Ce genre de réflexion n'est pas très neuf. Tout cela a été dit à propos des excellents romans de Robert Merle et de quelques autres de moindre qualité. Ce n'est qu'une escarmouche de plus dans la guerre éternelle que se livrent la littérature générale et la science-fiction. Un conflit qui a des causes économiques et culturelles, comme la plupart de ceux qui opposent nations et peuples.
Quelques remarques liminaires de Viansson-Ponté sur la « quincaillerie spatiale » et les « tarzans robotisés » de la SF autorisent à penser que l'honorable critique ne connaît pas très bien cette littérature. Dans le camp opposé on rétorque vertement que la littérature générale est l'expression de la « culture dominante », contre laquelle se dresse la science-fiction, forme avancée de la contestation intellectuelle. C'est tout aussi délirant.
Il est urgent de surseoir à toute conclusion.
Gérard Klein souligne dans son célèbre essai Malaise dans la science-fiction que cette science-fiction est essentiellement écrite et lue par des gens qui appartiennent à la petite et moyenne bourgeoisie. Il signale cependant une exception notable : l'écrivain américain Cordwainer Smith. La position sociale de Romain Gary en France n'est pas sans analogie avec celle de Cordwainer Smith aux USA.
Romain Gary appartient lui aussi a la classe dominante — et plus ou moins dirigeante — de son pays. Cela se sent bien dans ses œuvres. Les personnages qu'il décrit dans son dernier roman, hommes politiques de haut niveau et chefs militaires, il les a personnellement fréquentés et il les connaît bien. Ils ont le poids et l'épaisseur de la vérité. Et ce n'est pas la moindre qualité de ce livre.
L'écriture de Charge d'âme est à peine trop ciselée. Notations et formules, dans la grande tradition de la littérature française, abondent et font mouche presque à chaque page. Romain Gary n'est pas un smicard des lettres. Il a les moyens de prendre son temps et le temps de mettre en œuvre tous ses moyens...
Le « surgénérateur spirituel » et la transformation de l'âme humaine en « carburant avancé » n'est pas d'une originalité totale (mais quelle idée de science-fiction peut encore l'être ?).

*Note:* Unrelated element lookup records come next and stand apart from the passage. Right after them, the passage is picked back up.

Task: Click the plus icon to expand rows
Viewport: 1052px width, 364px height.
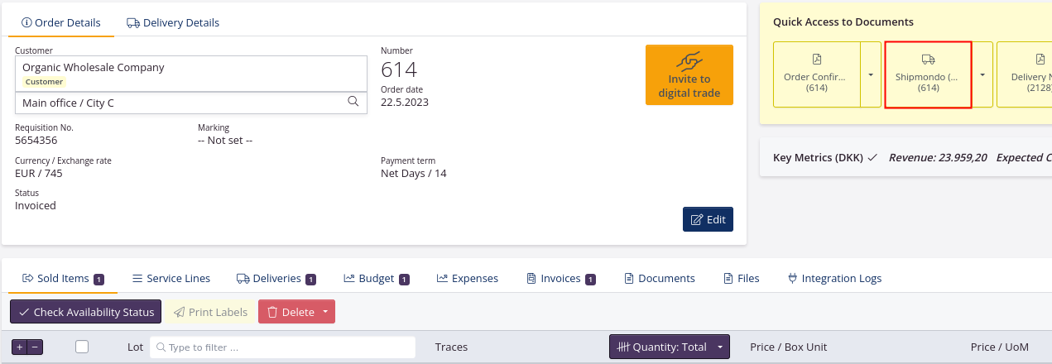Action: 19,347
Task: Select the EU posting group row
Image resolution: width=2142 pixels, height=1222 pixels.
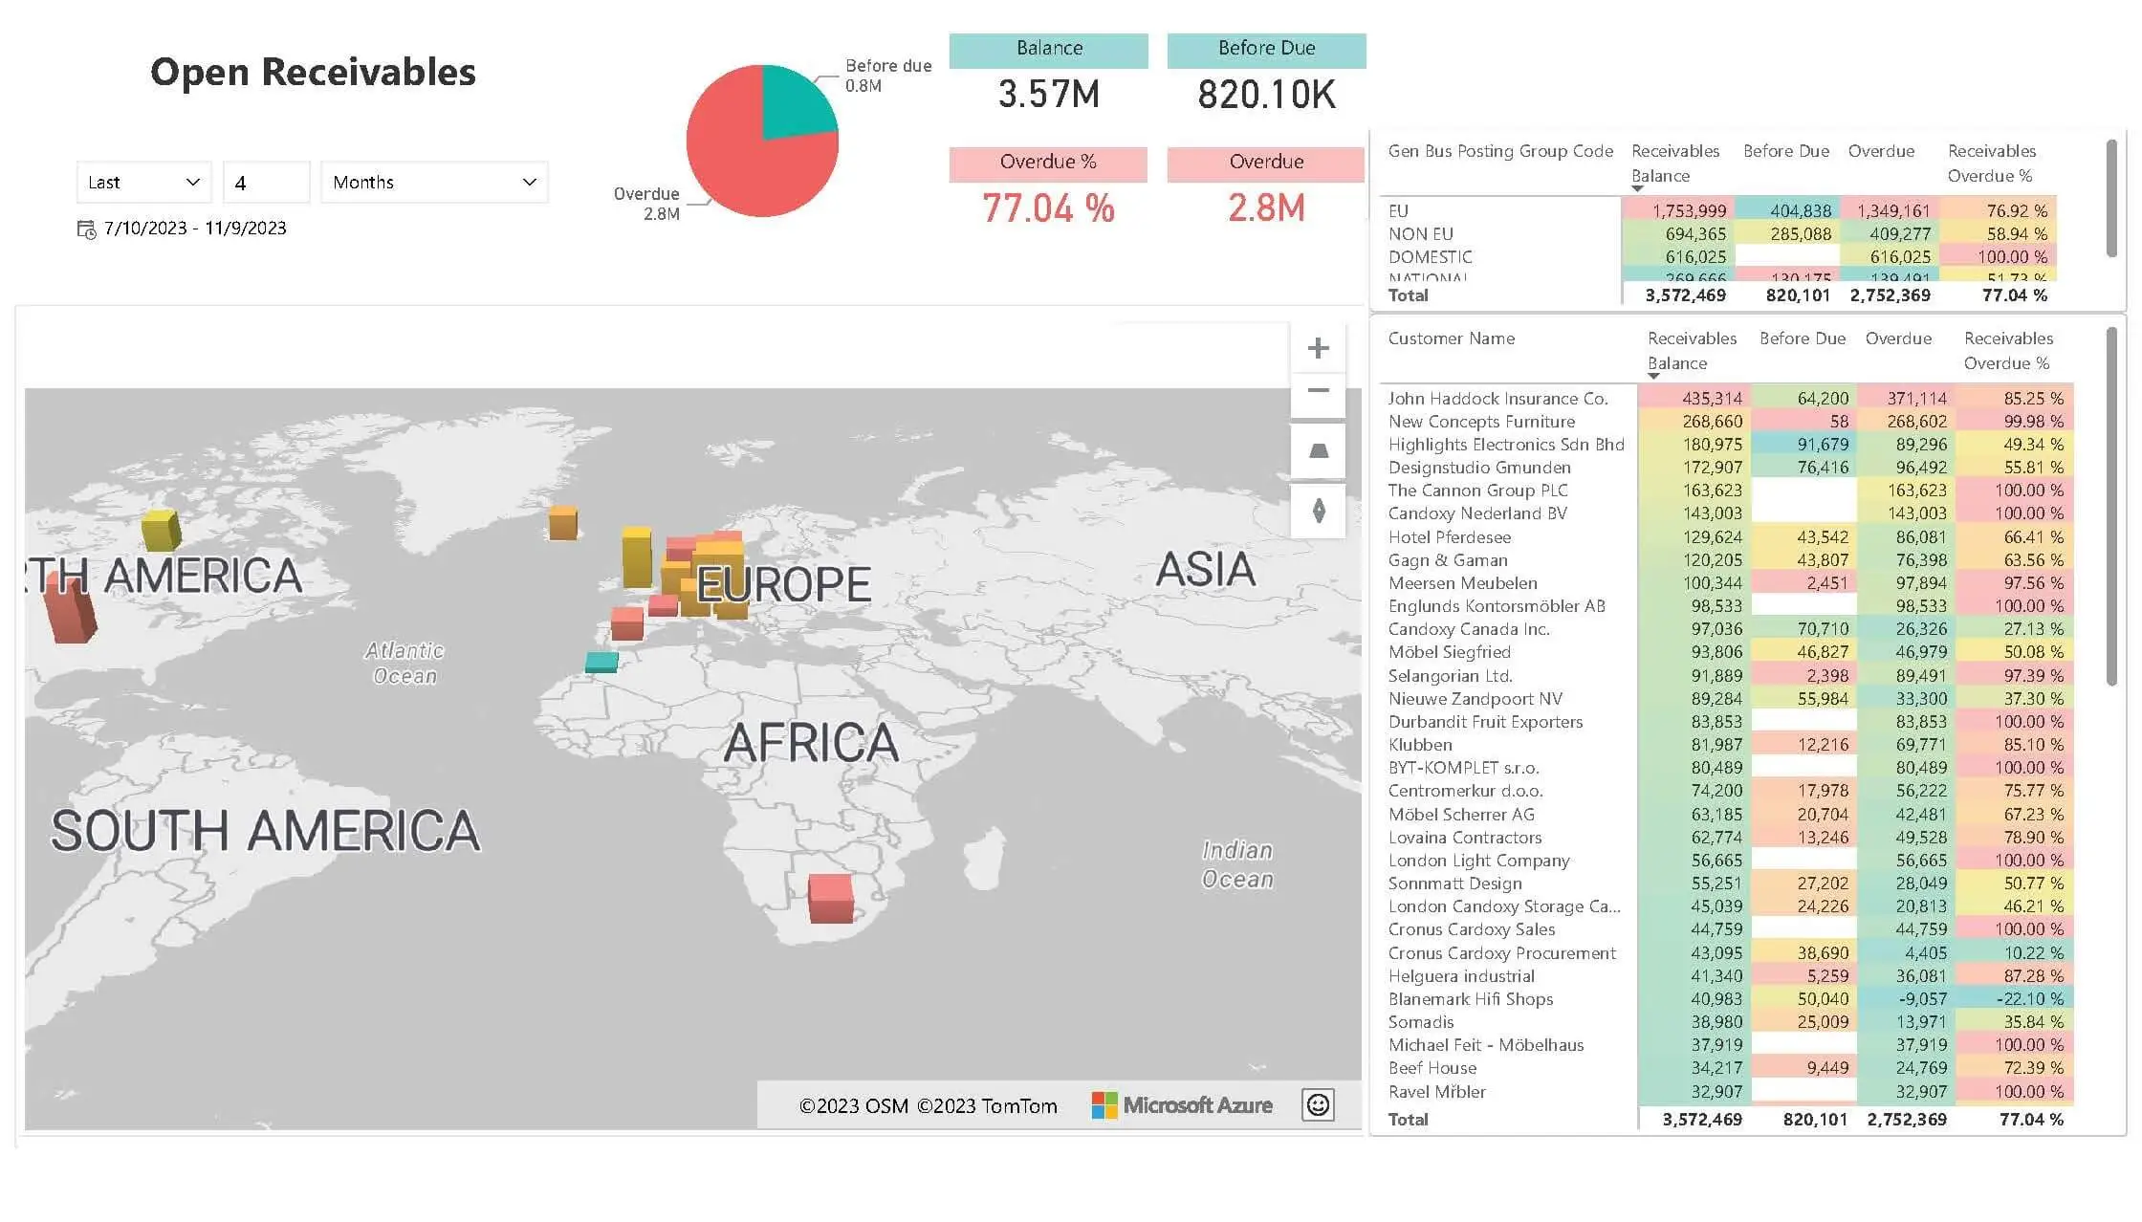Action: click(x=1398, y=211)
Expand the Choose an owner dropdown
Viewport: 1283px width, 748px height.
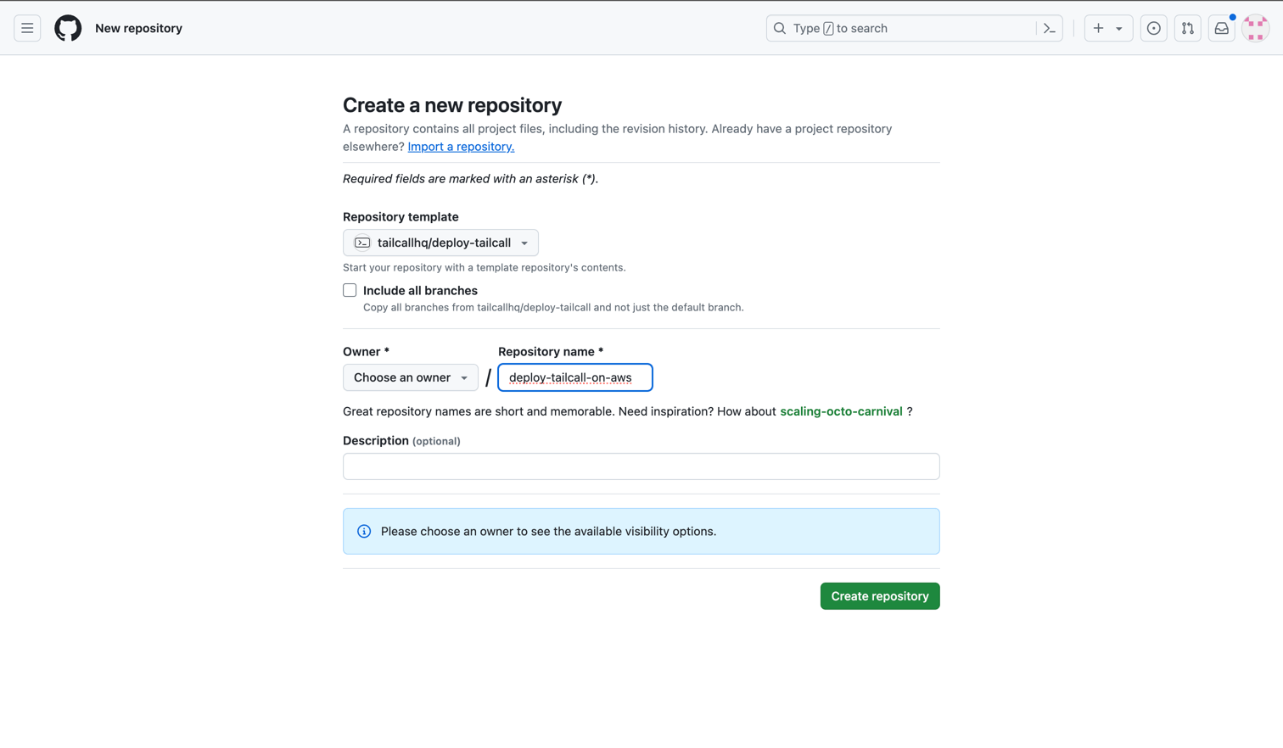coord(410,377)
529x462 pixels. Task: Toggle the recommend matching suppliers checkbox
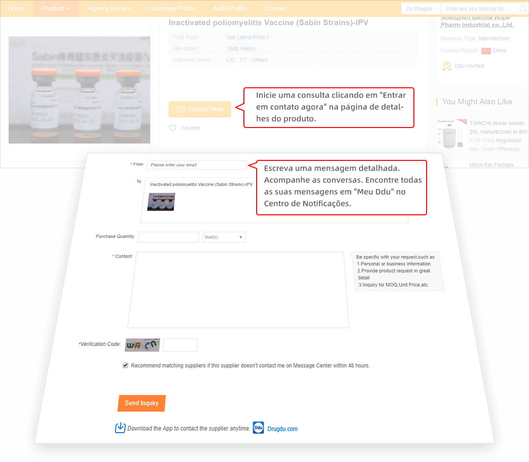(x=125, y=365)
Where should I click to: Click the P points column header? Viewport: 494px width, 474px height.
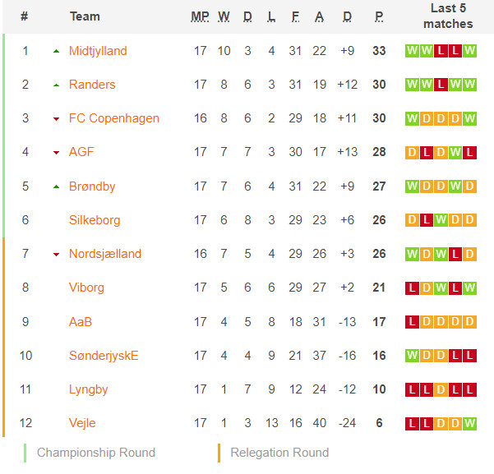[x=379, y=16]
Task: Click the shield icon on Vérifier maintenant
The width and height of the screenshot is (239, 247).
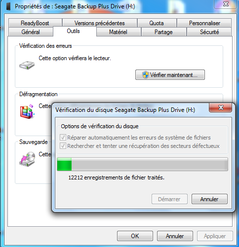Action: click(x=145, y=75)
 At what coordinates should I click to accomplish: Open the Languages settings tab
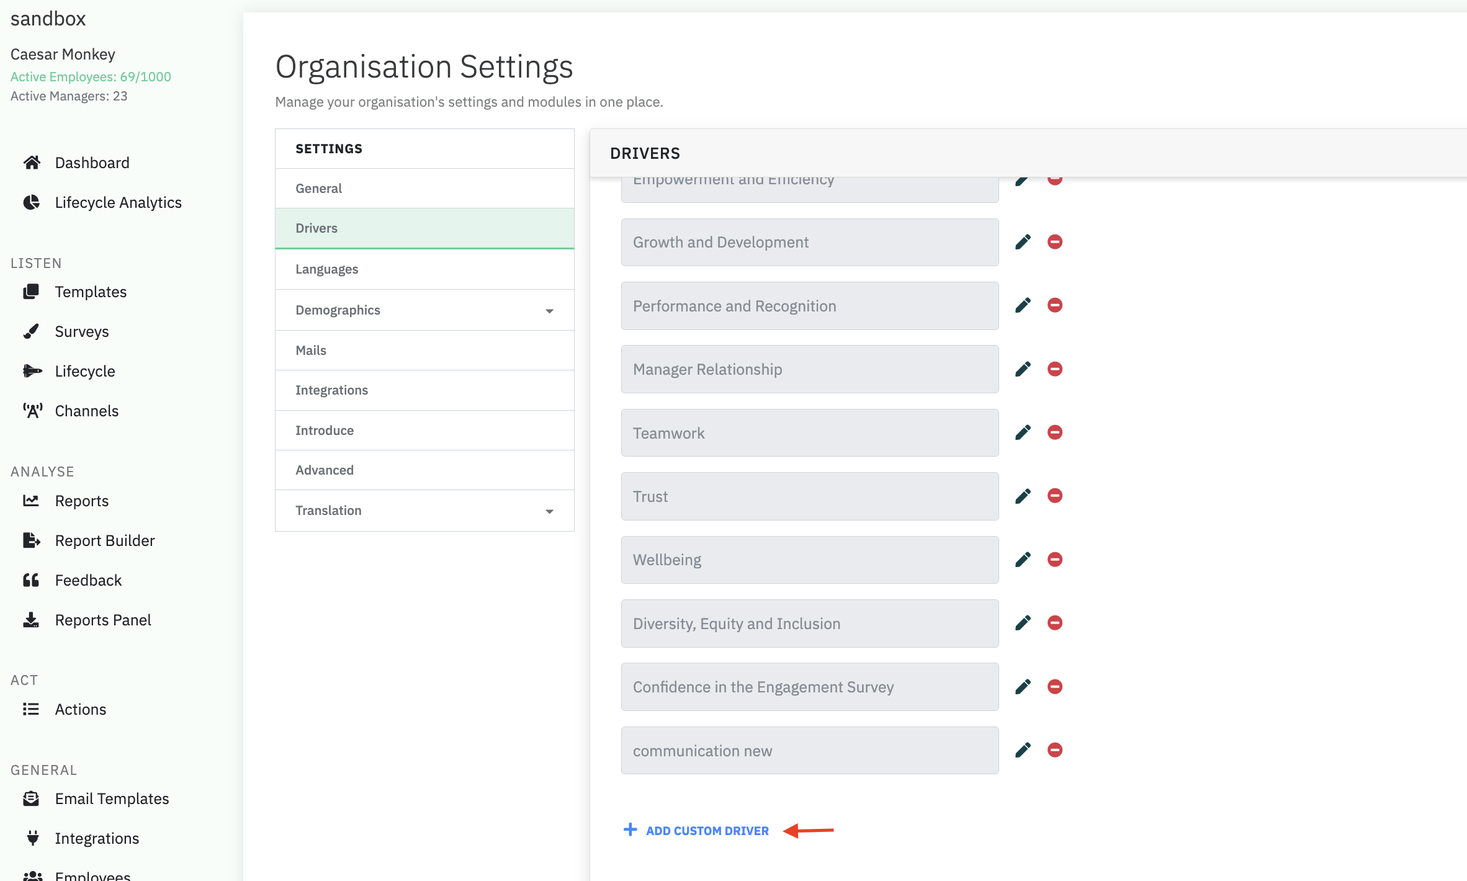[x=326, y=269]
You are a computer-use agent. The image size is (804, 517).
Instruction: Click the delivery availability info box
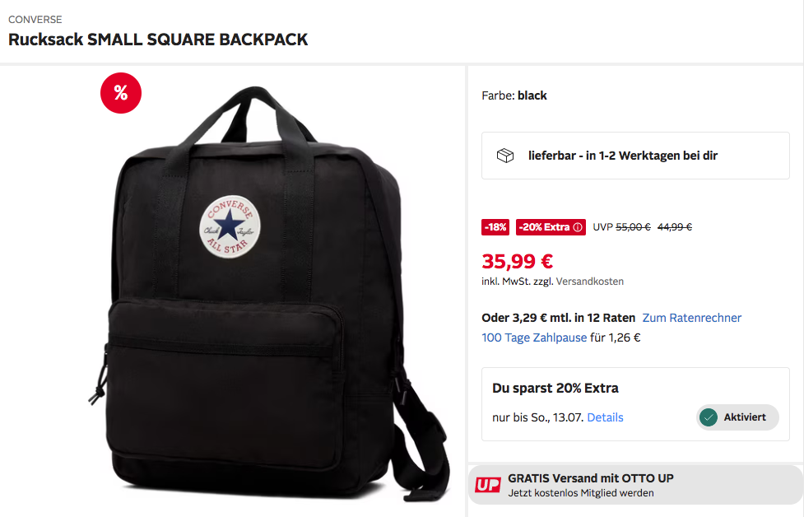635,156
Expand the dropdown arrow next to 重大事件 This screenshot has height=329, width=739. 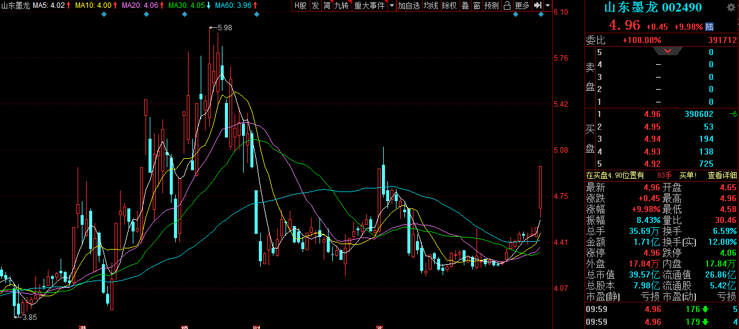tap(392, 5)
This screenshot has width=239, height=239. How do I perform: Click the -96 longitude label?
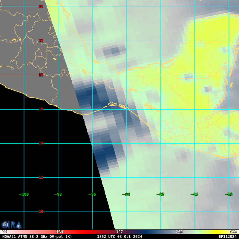pos(92,194)
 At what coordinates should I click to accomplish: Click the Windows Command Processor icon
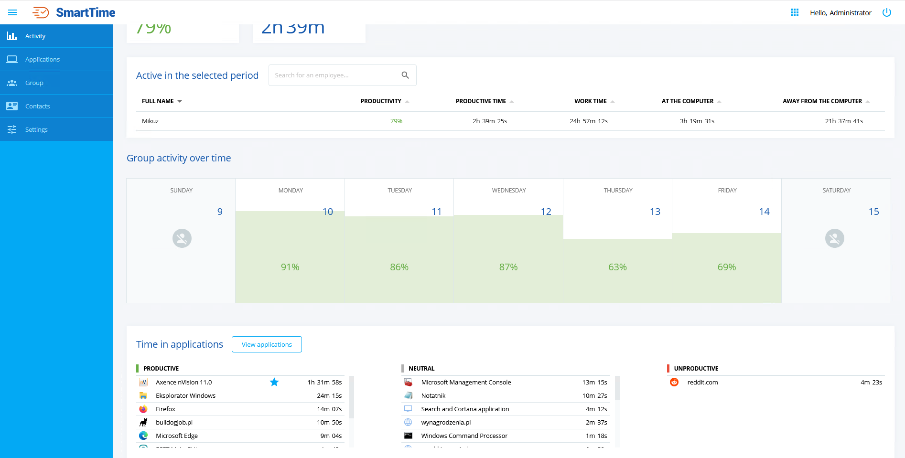(408, 436)
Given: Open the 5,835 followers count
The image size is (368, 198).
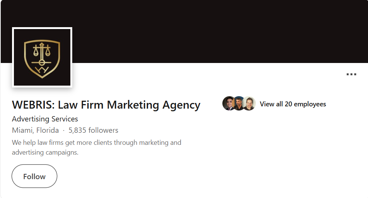Looking at the screenshot, I should 93,130.
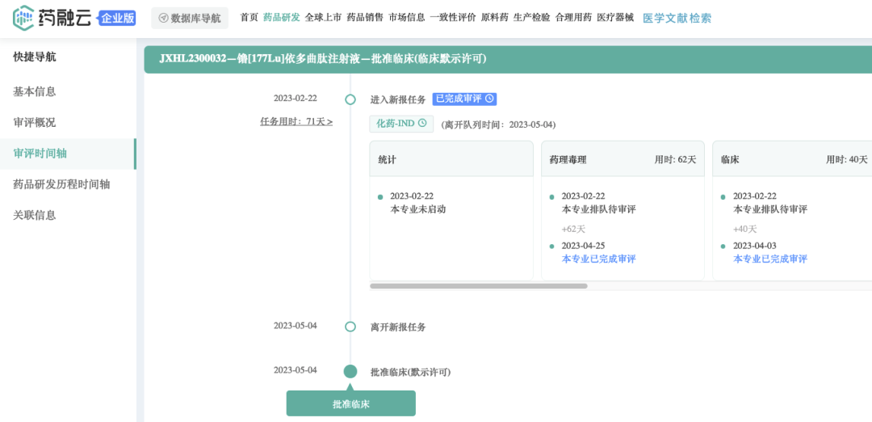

En tout cas, elle est traitée avec intelligence et sensibilité. Le roman se lit à deux niveaux. Le grand public y trouvera un conte philosophique, superposé à une fiction politique dans le style du Dr Folamour. Les lecteurs habitués à la science-fiction y découvriront une subtile histoire d'univers parallèles et une charge acérée contre les centrales nucléaires.
Voici donc un livre qui pourra plaire aux amateurs éclairés de science-fiction moderne comme aux lecteurs qui récusent en principe le genre.